Claudia Altucher: Right, right. You say in this book, for example, that you've watched in amazement, a little bit, that many students are, perhaps, get frustrated with teachers that teach only the asana, or the poses part, and then they start looking on their own for meditation techniques, and then they end up maybe doing Buddhist techniques. And that described me. That's what I did. So for example, I went to a Vipassana, and it's not really the yoga tradition of meditation.
Gregor Maehle: No, no, certainly not. If you look at, for example, into the Yoga Sutra, which is the defining text of yoga, it's many thousand years old, and there in the Sutra 3.2, for example, the sage Patanjali says that meditation that is Dhyana in Sanskrit is defined as a permanent stream of awareness from the meditator towards the object of meditation and a permanent stream of information from the object back to the meditator, which is, of course, a quite different idea of what we have in Vipassana and in Buddhism.
Claudia Altucher: Right. So for example, in Vipassana, they just instruct you to watch the breath and then watch for sensations in the body, and so the idea is that all stuff – all conditioning stuff will come up and you won't – you will not react to it in the same way you did before and eventually will clear up, but what I found very interesting is that you say, "Yes, you may prevent yourself from overreacting in the future – " I'm paraphrasing – "to past reactions, but it will not take you deeper into meditation as the yoga tradition does." Am I getting that right?
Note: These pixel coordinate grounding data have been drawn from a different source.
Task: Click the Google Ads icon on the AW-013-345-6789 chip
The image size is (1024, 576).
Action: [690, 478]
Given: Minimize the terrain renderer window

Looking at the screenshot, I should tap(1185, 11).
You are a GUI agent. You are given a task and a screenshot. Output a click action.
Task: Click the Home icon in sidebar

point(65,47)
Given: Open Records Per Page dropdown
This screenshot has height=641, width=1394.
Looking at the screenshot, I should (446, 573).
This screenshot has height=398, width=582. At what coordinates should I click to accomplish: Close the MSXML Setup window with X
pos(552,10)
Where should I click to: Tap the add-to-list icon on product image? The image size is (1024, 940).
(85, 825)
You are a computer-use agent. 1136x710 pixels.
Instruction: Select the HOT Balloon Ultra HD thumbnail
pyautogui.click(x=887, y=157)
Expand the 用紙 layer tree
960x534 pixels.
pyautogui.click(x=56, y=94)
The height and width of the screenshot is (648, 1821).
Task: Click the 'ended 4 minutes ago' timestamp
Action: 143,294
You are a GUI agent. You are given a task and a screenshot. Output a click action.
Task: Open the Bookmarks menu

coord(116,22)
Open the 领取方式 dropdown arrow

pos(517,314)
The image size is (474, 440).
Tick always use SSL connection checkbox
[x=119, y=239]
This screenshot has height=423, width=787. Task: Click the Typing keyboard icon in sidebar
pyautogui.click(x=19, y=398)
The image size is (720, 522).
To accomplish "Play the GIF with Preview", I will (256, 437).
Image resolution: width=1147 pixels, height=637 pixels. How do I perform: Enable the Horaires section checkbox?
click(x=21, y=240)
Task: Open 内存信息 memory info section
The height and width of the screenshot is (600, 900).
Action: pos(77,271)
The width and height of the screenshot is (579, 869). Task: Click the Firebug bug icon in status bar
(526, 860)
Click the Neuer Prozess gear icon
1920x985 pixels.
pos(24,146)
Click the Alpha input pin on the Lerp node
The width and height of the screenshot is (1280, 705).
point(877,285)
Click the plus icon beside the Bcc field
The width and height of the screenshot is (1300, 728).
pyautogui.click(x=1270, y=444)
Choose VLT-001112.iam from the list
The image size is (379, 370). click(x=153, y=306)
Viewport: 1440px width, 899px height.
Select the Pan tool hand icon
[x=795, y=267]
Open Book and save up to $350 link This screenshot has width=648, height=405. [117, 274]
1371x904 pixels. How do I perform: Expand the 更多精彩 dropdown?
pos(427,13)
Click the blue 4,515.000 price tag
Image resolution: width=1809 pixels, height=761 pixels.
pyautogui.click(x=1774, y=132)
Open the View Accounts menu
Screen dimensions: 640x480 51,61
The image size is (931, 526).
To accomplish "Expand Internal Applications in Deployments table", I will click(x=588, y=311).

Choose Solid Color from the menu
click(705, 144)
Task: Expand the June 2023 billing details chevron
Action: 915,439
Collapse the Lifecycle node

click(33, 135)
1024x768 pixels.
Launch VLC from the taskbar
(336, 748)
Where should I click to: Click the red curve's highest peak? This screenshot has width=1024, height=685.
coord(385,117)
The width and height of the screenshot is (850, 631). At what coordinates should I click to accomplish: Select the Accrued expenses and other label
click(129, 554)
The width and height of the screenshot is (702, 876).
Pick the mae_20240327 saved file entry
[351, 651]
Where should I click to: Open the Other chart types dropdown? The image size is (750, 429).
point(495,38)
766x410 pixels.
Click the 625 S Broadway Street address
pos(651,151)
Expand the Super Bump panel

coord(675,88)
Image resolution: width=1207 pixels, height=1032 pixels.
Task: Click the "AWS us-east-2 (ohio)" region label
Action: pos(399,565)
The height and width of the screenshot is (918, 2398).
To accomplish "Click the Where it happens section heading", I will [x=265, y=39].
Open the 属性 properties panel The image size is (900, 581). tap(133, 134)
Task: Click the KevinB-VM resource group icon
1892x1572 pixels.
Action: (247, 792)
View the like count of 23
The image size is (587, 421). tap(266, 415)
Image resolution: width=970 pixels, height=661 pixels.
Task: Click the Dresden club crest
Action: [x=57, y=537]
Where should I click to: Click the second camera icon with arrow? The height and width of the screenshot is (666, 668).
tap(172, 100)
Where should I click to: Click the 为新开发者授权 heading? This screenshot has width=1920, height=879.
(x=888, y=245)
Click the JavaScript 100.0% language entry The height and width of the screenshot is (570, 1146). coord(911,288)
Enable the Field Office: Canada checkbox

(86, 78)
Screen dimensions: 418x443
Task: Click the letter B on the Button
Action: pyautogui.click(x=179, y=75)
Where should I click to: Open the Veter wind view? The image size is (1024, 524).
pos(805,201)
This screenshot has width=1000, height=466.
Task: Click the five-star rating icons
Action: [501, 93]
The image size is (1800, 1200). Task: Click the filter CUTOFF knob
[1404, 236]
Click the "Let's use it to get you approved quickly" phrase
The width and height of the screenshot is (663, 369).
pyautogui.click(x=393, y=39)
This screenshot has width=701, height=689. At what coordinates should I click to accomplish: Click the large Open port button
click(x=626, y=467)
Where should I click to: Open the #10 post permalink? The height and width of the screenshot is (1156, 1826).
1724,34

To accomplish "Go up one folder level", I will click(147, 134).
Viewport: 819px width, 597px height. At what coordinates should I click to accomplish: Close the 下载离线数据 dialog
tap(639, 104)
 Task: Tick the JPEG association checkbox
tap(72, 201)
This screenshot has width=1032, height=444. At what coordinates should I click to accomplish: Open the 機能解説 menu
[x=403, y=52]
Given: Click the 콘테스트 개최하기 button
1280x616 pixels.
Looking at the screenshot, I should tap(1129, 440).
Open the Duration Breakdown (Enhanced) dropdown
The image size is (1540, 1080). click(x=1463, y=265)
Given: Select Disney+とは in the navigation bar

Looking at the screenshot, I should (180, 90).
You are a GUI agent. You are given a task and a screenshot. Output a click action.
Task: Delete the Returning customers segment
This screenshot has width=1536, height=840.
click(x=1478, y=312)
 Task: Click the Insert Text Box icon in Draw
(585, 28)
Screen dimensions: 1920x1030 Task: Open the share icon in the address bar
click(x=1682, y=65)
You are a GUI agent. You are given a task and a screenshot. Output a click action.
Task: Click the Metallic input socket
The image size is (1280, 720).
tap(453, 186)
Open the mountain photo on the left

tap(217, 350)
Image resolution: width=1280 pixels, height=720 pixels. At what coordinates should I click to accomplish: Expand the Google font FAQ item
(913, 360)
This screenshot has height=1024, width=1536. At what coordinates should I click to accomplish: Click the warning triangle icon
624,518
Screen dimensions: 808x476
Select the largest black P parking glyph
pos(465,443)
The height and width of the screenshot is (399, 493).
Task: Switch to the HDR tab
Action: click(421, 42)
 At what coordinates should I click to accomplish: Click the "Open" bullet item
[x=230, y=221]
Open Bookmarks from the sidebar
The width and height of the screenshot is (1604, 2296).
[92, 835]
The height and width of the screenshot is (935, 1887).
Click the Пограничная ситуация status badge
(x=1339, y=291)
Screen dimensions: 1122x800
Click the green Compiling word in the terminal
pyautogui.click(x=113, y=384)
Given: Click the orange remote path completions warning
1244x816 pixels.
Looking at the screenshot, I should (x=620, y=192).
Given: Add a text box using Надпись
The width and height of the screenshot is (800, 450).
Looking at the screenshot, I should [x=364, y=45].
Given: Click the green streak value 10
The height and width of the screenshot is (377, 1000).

Gregor Maehle: Yes, I guess the main thing of this – about this Vipassana definition would be, Vipassana is actually something that has developed out of Buddhism, and the main difference between the Buddhism and the Vedanta, which is the Indian or the Hindu equivalent of the Buddhism, and what we teach in yoga is that according to those so-called idealistic schools like the Buddhism and the Advaita Vedanta, the world is an illusion, whereas in yoga, the world is seen as real. So the meditator has actually a keen interest in the world, which is, for us, much more interesting than, for example, our own conditioning.
Claudia Altucher: Mm-hmm, mm-hmm, I see. And so this sort of concentration that you were describing or focusing on an object and receiving from the objet is actually more the way of yoga. It's not so much observing sensations; it's concentrating on an object.
Gregor Maehle: Yes, that's right. So for example, we wouldn't really – I mean, you know, the yoga's very much interested in placing the body in, let's say, a perfect position, which the yogis would consider that either Padmasana, the lotus posture, or Siddhasana, a similar posture to that, would be perfect yoga positions for various reasons, but one of the reasons is that in those positions, the body can eventually become so light and effortless that we can completely go beyond the body. That means leaving the body behind so that they can go deeper into the spiritual aspects of the meditation.
Claudia Altucher: Now, what I've seen around from people who are interested in yoga, there's a lot of difficulty with – never mind the lotus, but just sitting down, there's a lot of curved spines, bad posture, and nevertheless, you recommend, you say, "Do not wait to start meditation. Start trying it early on." So for someone, say, who would like to perhaps get into your teachings, read, practice, that cannot sit in any of the four postures that you recommend, sort of like one is kneeling or the – the other one is a modified –
Gregor Maehle: Just cut out.
Claudia Altucher: Oh, I'm sorry. Can you hear me now?
Gregor Maehle: Yes, I can hear you. Sorry about that.
Claudia Altucher: Okay, so for someone who cannot sit easily, what would you recommend to get started with this –
Gregor Maehle: Yes – yeah. Okay, there's actually a so-called "meditation bench," which brings ___ in a similar position as the Virasana position, so – but you're basically sitting in a kneeling position, but you're not sitting on your heels, but your sit bones are slightly elevated.
Claudia Altucher: I see.
Gregor Maehle: So yeah, so that would be – the advantage of such a meditation bench is that your spine is still in the ideal double-S curve.